Input rows
[start]

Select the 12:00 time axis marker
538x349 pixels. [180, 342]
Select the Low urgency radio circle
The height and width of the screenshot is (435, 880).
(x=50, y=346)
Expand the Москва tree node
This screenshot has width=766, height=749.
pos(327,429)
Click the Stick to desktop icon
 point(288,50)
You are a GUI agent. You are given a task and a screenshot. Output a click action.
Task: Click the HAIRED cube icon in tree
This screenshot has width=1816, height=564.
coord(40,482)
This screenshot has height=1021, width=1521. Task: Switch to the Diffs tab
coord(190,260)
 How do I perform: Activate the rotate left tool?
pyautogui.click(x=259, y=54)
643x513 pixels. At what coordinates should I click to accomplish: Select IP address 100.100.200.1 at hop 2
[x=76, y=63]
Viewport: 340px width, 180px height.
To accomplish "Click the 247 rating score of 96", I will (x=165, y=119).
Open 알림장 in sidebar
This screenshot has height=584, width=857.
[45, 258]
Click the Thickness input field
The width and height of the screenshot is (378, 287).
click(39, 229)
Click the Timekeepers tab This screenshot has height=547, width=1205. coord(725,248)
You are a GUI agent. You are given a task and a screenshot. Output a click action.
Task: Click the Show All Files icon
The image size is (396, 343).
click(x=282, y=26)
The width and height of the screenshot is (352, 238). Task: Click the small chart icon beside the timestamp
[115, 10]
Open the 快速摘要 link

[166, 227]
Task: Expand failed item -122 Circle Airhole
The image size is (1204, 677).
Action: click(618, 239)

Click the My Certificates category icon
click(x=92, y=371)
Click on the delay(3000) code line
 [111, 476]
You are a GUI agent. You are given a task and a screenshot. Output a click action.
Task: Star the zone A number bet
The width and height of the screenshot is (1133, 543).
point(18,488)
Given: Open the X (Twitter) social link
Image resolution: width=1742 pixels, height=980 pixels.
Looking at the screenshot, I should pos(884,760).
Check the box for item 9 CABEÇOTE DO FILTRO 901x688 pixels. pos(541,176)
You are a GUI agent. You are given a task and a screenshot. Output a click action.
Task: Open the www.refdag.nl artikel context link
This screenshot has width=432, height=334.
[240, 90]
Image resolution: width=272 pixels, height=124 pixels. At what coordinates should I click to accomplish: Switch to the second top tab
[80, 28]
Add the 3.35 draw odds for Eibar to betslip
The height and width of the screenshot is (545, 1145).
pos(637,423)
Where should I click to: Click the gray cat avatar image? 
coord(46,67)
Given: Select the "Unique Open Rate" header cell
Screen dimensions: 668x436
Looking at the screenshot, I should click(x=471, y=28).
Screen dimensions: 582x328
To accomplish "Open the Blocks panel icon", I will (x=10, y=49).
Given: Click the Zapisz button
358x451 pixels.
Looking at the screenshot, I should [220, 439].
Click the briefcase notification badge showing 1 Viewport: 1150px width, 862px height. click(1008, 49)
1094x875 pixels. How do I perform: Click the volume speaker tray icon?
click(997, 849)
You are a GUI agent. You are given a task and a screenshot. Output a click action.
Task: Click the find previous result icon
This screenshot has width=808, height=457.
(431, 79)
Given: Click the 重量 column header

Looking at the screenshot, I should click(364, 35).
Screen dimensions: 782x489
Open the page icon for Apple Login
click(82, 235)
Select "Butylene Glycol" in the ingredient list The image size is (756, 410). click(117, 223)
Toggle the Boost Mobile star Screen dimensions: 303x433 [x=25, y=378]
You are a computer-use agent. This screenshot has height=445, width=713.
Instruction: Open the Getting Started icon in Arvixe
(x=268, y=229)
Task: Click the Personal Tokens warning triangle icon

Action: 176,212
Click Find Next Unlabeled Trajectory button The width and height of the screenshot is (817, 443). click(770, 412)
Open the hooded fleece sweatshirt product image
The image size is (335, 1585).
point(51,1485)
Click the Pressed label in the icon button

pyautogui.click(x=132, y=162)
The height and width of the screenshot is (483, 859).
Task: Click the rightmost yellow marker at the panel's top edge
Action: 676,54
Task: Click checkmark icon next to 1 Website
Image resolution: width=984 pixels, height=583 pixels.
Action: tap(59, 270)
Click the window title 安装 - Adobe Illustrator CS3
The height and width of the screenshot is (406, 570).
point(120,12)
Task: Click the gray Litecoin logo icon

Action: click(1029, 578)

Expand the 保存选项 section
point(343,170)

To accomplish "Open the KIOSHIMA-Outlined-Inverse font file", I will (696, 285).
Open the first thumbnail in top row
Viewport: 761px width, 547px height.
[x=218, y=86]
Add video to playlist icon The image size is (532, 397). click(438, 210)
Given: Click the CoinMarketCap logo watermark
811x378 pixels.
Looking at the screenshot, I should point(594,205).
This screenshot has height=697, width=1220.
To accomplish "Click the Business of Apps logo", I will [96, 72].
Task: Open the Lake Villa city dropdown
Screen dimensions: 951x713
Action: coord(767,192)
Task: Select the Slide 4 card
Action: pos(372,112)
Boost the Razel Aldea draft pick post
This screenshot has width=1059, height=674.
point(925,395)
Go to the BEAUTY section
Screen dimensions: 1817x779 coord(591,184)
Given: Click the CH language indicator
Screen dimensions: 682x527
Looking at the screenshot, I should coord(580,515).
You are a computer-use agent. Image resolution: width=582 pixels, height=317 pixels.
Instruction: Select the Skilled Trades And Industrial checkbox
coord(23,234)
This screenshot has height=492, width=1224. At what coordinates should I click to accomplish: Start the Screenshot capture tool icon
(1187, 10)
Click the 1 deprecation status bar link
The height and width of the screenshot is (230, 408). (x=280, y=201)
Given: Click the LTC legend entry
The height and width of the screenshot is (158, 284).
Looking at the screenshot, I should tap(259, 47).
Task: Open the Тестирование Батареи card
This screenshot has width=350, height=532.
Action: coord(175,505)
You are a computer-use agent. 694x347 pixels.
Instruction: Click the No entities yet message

[end]

Copy the rows above word for word, from the line with "Given: Click the Zapisz button" to the line with "Click Find Next". Include both of those lines.

Given: Click the Zapisz button
358x451 pixels.
Looking at the screenshot, I should [220, 439].
Click the briefcase notification badge showing 1 Viewport: 1150px width, 862px height. click(1008, 49)
1094x875 pixels. How do I perform: Click the volume speaker tray icon?
click(997, 849)
You are a GUI agent. You are given a task and a screenshot. Output a click action.
Task: Click the find previous result icon
This screenshot has width=808, height=457.
(431, 79)
Given: Click the 重量 column header

Looking at the screenshot, I should click(364, 35).
Screen dimensions: 782x489
Open the page icon for Apple Login
click(82, 235)
Select "Butylene Glycol" in the ingredient list The image size is (756, 410). click(117, 223)
Toggle the Boost Mobile star Screen dimensions: 303x433 [x=25, y=378]
You are a computer-use agent. This screenshot has height=445, width=713.
Instruction: Open the Getting Started icon in Arvixe
(x=268, y=229)
Task: Click the Personal Tokens warning triangle icon

Action: 176,212
Click Find Next Unlabeled Trajectory button The width and height of the screenshot is (817, 443). click(770, 412)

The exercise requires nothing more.